AIM OF THE TASK :: Look through the material below and report every line that includes "arrow".

§

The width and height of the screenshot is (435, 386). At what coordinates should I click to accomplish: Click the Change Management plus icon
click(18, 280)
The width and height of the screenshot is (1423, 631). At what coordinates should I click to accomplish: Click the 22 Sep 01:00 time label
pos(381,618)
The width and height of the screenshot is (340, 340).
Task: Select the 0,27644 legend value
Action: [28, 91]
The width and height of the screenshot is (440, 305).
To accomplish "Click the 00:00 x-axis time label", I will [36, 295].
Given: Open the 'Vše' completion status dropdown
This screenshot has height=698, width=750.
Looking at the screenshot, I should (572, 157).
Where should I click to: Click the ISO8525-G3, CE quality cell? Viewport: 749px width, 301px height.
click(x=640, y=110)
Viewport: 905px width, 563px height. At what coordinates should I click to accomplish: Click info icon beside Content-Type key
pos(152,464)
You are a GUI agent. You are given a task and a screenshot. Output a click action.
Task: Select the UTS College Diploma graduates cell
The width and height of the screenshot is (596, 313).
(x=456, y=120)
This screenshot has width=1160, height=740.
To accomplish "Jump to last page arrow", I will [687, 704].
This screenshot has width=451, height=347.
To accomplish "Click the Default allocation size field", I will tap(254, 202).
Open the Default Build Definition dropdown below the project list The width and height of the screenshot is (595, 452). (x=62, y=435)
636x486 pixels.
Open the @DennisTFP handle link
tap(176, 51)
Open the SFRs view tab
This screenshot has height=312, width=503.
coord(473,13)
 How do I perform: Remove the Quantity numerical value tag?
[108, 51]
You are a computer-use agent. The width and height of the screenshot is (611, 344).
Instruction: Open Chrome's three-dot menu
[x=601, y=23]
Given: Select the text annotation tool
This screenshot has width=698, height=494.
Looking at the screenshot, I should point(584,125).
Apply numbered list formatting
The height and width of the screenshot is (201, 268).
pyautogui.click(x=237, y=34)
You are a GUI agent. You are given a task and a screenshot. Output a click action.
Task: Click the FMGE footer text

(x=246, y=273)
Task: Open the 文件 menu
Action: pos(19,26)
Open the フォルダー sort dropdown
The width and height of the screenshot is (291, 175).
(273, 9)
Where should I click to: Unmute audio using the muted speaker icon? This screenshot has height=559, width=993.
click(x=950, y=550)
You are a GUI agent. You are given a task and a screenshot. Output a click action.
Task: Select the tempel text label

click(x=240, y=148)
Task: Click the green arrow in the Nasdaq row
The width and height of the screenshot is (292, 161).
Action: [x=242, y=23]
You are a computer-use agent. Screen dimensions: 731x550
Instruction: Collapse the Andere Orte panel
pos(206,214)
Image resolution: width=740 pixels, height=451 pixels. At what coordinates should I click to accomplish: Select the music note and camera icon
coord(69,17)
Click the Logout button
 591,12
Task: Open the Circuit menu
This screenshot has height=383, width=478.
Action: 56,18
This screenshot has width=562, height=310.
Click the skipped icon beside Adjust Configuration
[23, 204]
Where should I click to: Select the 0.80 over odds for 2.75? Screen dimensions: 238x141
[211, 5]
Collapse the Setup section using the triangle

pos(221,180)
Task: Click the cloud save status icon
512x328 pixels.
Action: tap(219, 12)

§

WRITTEN REPLY ::
To accomplish "Jump to last page arrow", I will [687, 704].
Task: Click the green arrow in the Nasdaq row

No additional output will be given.